### Task prompt
Using the records below, quote only the span that opens with the line containing "Task: Uncheck the 保留转义 checkbox" and closes with the line containing "Click the Search magnifier icon", exactly and inclusively.

### Entries supplied

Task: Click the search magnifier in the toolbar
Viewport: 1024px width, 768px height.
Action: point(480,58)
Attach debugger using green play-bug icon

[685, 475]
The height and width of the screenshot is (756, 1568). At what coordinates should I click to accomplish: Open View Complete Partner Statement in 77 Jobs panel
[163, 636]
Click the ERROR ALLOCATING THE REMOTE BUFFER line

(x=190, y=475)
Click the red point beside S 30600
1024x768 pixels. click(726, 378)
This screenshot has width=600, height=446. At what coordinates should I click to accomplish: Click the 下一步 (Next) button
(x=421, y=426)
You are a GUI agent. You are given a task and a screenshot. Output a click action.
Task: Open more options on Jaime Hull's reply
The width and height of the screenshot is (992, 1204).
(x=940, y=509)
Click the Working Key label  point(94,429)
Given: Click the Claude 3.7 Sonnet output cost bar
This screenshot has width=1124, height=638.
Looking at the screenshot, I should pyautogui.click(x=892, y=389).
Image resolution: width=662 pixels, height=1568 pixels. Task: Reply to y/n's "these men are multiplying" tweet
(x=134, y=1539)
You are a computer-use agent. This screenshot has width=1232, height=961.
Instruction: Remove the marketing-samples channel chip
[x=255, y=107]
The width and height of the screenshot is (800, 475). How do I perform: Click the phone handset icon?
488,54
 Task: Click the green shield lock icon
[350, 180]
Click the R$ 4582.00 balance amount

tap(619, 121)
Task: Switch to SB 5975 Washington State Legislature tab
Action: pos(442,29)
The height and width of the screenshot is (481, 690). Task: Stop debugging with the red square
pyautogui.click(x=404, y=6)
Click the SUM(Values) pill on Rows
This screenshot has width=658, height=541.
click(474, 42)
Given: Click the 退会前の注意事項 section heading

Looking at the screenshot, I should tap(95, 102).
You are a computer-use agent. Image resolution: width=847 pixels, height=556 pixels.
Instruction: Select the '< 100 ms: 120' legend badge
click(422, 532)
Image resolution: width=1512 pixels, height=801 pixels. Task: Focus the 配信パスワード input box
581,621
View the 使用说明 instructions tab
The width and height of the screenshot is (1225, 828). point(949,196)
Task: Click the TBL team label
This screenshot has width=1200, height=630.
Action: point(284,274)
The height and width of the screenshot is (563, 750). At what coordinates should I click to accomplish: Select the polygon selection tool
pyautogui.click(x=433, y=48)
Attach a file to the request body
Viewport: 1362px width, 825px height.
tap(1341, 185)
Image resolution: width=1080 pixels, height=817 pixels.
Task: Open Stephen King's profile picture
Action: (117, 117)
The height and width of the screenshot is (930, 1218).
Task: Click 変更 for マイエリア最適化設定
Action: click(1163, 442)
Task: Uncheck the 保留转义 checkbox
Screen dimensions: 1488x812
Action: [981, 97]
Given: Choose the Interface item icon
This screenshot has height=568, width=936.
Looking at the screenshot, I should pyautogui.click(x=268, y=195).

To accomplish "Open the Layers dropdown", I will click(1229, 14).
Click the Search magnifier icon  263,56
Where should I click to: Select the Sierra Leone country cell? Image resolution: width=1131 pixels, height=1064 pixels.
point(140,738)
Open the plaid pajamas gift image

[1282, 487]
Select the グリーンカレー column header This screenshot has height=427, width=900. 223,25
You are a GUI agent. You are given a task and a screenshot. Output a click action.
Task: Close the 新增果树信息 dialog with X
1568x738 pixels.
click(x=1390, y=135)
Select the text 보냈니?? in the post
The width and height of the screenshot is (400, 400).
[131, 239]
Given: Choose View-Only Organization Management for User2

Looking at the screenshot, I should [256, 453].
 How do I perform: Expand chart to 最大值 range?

### The answer
Task: Uncheck the 保留转义 checkbox
Screen dimensions: 1488x812
Action: [981, 97]
Given: Choose the Interface item icon
This screenshot has height=568, width=936.
Looking at the screenshot, I should pyautogui.click(x=268, y=195).

To accomplish "Open the Layers dropdown", I will click(1229, 14).
Click the Search magnifier icon  263,56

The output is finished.